Nel lontano 1952, la CBS adoperò per la prima volta un Remington Rand UNIVAC mainframe computer per realizzare delle proiezioni sulle elezioni presidenziali negli Stati Uniti, così ebbe inizio l’era del cosiddetto computer-assisted-reporting o CAR. Pochi anni dopo, nel 1957, Walter Lang diresse il film “The Desk Set” (in italiano “La segretaria quasi privata”) con la coppia di attori Spencer Tracy e Katharine Hepburn nei ruoli principali. Il lungometraggio racconta la storia di Bunny Watson (Hepburn), responsabile del servizio ricerca, e di Richard Sumner (Tracy), un ingegnere elettronico che ha inventato un nuovo supercomputer chiamato EMERAC (Electromagnetic Memory and Research Arithmetical Calculator), capace di effettuare le stesse operazioni del servizio ricerca, ma in modo molto più veloce, efficiente e senza aver bisogno di pause. Il nuovo computer suscita ovviamente delle paure tra le impiegate del team di ricerca, Bunny Watson in primis, che temono di essere sostituite dalla macchina poiché l’azienda potrebbe, in questo modo, risparmiare soldi e ore di lavoro. Il film è affascinante perché anticipa tanti temi che riemergono quando si parla degli effetti dell’intelligenza artificiale nel campo giornalistico: infatti rappresenta un'istantanea delle ansie tecnologiche di chi lavora in un settore creativo che sembrava immune all’automazione, proprio perché accenna alla possibilità che le macchine sostituiscano gli umani. Affronta quindi le implicazioni organizzative e professionali del computer elettronico nelle redazioni.

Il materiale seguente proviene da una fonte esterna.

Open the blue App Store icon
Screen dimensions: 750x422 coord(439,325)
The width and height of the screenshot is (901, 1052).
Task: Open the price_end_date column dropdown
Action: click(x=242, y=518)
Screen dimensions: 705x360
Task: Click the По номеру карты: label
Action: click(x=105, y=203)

Negli ultimi anni, un numero crescente di aziende mediatiche, tra cui diversi servizi pubblici, ha adottato il cosiddetto giornalismo computazionale che comprende l’uso di algoritmi e di tecnologia basata sull’intelligenza artificiale non solo per la ricerca d’informazioni, ma anche per la produzione e la distribuzione automatizzata di contenuti editoriali. Siamo quindi giunti a una situazione dove le macchine non vengono solo utilizzate per potenziare il lavoro giornalistico, ma la loro implementazione è diventata molto più pervasiva, concernendo tutte le fasi del ciclo delle notizie. Questa tendenza fa sì che sempre più decisioni editoriali vengano prese da algoritmi in modo autonomo, escludendo così gli esseri umani dal processo di selezione giornalistica. L’uso di questi strumenti stravolge radicalmente le pratiche editoriali tradizionali. Gli algoritmi hanno una natura paradigmatica, modificano le routine e i ruoli giornalistici, generando concezioni completamente nuove di ciò che è comunemente inteso col termine “lavoro giornalistico”, arrivando al punto di sostituire gli stessi esseri umani per scrivere e pubblicare articoli giornalistici. L’ubiquità con cui le aziende mediatiche usano algoritmi e processi automatizzati esercita quindi un potere trasformativo non solo sul workflow giornalistico, ma anche sul rapporto stesso tra essere umano e macchina.
Ad esempio, i dati sul consumo del pubblico permettono ai media di raccomandare degli articoli che potrebbero interessare gli utenti e quindi di personalizzare in modo sempre più mirato i loro contenuti. Da un lato, gli utenti possono beneficiare di un’offerta giornalistica più rilevante e di loro interesse. Dall’altro, c’è il rischio che i membri del pubblico, a causa degli algoritmi, finiscano in bolle mediali che contrastano il ruolo dei media di creare delle realtà collettive formando arene per il dibattito pubblico. L’intelligenza artificiale presenta quindi diverse opportunità per rendere l’offerta editoriale più attrattiva e la produzione giornalistica più efficiente. Ma allo stesso tempo comporta delle sfide, in particolare per quanto concerne aspetti come la trasparenza, la privacy e la responsabilità con cui determinate tecnologie vengono utilizzate. Il servizio pubblico deve giocare un ruolo pionieristico nello sviluppo e nell’applicazione responsabile ed etica di queste tecnologie.